▶ TRECHO FORNECIDO
※

Apesar de o Prof. Baquero Moreno privilegiar a investigação e a docência como
essenciais à condição de professor universitário, quando o Estatuto da Carreira
Docentepassou a exigir aos docentes disponibilidade para o exercício de funções
de gestão universitária, ainda em tempos bastante conturbados, no rescaldo da
revolução de 25 de Abril de 1974, aceitou presidir ao Conselho Directivo da
Faculdade de Letras, tendo conseguido com o seu espírito dialogante e
capacidade de persuasão congraçar grupos de alunos, ideologicamente antagónicos
e estabelecer e sustentar a calma entre todos, criando condições indispensáveis
para um ambiente de estudo e de são convívio. Durante o exercício destas
funções, no frequente diálogo com os respectivos Departamentos do Ministério da
Educação, conseguiu a ampliação dos quadros superiores da Faculdade, de que
viriam a beneficiar diversos docentes, que, de outra forma, veriam as suas
carreiras truncadas.

※

Responda com base no trecho:
1. A que órgão o Prof. Baquero Moreno aceitou presidir?
2. Com que ministério ele mantinha diálogo frequente durante essas funções?
3. Que ampliação ele conseguiu para a Faculdade?

※

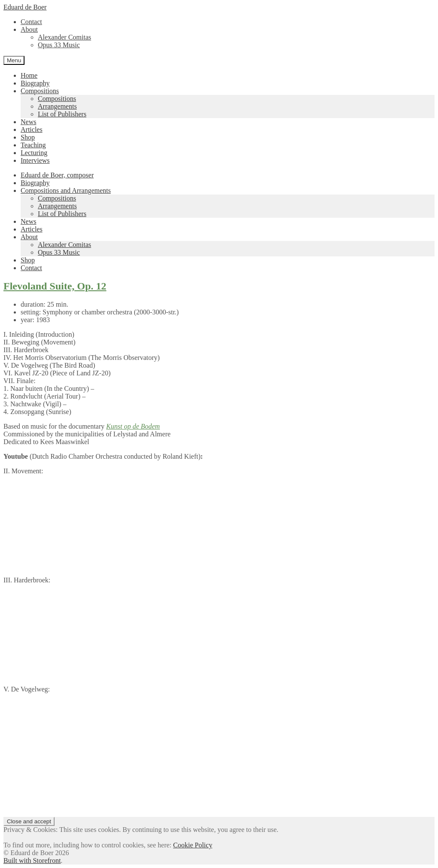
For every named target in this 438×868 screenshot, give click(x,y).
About (29, 29)
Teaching (33, 145)
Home (29, 75)
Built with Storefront (32, 860)
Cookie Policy (193, 845)
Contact (31, 21)
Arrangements (57, 106)
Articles (31, 129)
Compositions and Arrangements (66, 190)
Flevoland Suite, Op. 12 (55, 286)
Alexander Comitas (64, 37)
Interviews (35, 160)
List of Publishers (62, 114)
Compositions (40, 91)
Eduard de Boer (25, 7)
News (28, 122)
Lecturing (34, 152)
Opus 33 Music (59, 45)
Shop (28, 137)
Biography (35, 83)
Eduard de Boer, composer (57, 175)
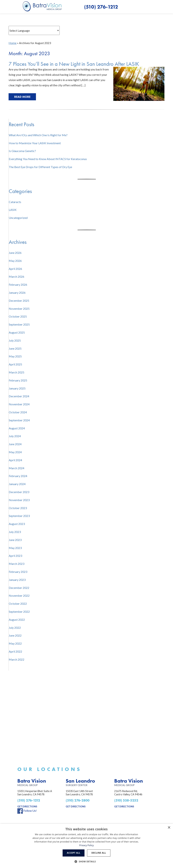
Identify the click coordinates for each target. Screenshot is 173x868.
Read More (22, 97)
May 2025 (15, 356)
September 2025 (19, 324)
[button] (146, 7)
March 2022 (17, 659)
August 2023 (17, 524)
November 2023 (19, 500)
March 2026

※

▶ RESULTADO DO EXERCÍCIO
1. Ao Conselho Directivo da Faculdade de Letras.
2. Com o Ministério da Educação.
3. A ampliação dos quadros superiores da Faculdade.